● The problem:
Return the run of lines below that opens with the line containing "none (40, 181)" and closes with the line containing "[Samen de zon tegemoet] (698, 1897)", keeping each one exact.

● Data for the task:
--- --- ---
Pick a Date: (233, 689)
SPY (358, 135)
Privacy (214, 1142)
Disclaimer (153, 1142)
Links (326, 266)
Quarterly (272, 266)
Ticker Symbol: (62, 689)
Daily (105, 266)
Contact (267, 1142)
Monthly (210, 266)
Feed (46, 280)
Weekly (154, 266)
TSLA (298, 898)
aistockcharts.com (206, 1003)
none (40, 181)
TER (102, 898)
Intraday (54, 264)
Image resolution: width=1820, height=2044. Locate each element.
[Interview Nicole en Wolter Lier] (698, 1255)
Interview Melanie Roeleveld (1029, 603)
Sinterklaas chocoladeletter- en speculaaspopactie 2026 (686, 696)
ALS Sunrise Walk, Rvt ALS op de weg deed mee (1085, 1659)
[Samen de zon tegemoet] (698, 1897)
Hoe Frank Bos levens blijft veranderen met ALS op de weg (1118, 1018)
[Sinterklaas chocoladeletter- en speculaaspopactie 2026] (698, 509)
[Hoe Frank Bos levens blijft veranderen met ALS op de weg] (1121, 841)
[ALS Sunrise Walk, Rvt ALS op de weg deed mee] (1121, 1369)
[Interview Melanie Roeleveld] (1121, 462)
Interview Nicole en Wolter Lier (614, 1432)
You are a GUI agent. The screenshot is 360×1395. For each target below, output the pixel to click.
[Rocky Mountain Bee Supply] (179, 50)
--- --- ---
● Task solution:
none (40, 181)
TER (102, 898)
Intraday (54, 264)
Image resolution: width=1820, height=2044. Locate each element.
[Interview Nicole en Wolter Lier] (698, 1255)
Interview Melanie Roeleveld (1029, 603)
Sinterklaas chocoladeletter- en speculaaspopactie 2026 (686, 696)
ALS Sunrise Walk, Rvt ALS op de weg deed mee (1085, 1659)
[Samen de zon tegemoet] (698, 1897)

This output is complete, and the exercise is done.